Ukraine has been a leader in exports of software since 2007. Country Profile 2015, an analytical publication by the American Chamber of Commerce, quotes Yevhen Sysoyev, a managing partner at AVentures Capital, projecting that the export of software will grow from USD 2bn in 2013 to USD 4bn in 2016. DOU.ua, a website that covers IT industry in Ukraine, estimated the expansion of staff in top 25 IT companies in Ukraine at 34.9% in August 2012 from August 2011, 17.9% in August 2013 from August 2012 (many blame the slowdown on the Yanukovych regime under which business owners and specialists saw no prospects in Ukraine and were slowly leaving the country), and 15.8% in July 2014 from August 2013, despite even the political turmoil and the war in the East. The number of new vacancies shrank 17% from August 2013 to July 2014, however.

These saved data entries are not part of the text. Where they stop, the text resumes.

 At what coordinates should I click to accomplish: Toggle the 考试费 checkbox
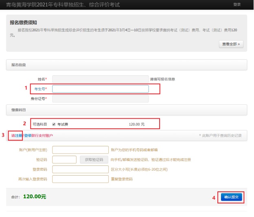click(54, 124)
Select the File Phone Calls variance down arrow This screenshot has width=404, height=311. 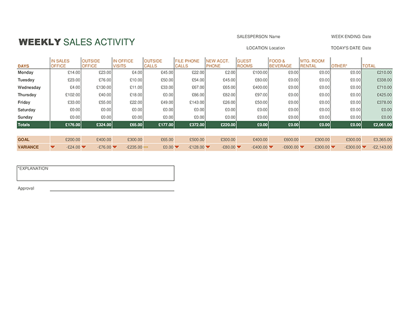(x=177, y=147)
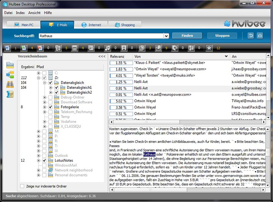Click the music files filter icon
This screenshot has height=202, width=273.
(107, 48)
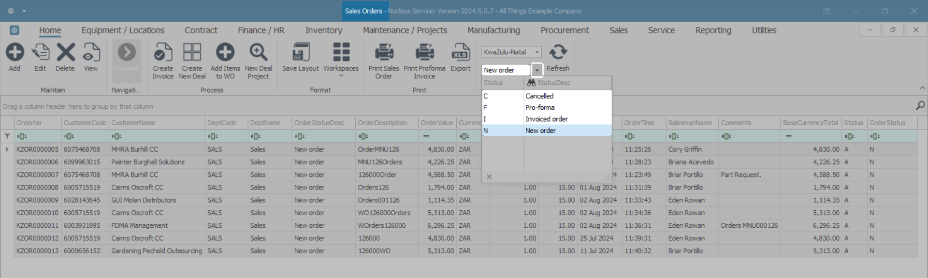Select Cancelled status from the list
Image resolution: width=928 pixels, height=278 pixels.
[x=539, y=96]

The problem with outsourcing is that what resides of it in Ukraine is mostly salaries that local specialists spend on the domestic market and their experience (many experienced IT-professionals eventually leave Ukraine to work abroad). Most outsourcing service providers have their head offices in Western countries, so taxes and intellectual property rights remain there. This is somewhat similar to outsourcing in China. Most European and American product companies have their manufacturing and compilation facilities there, but brand value and image, added value of the product, as well as reputation rest with the Western brand owner, not the Chinese subcontractor.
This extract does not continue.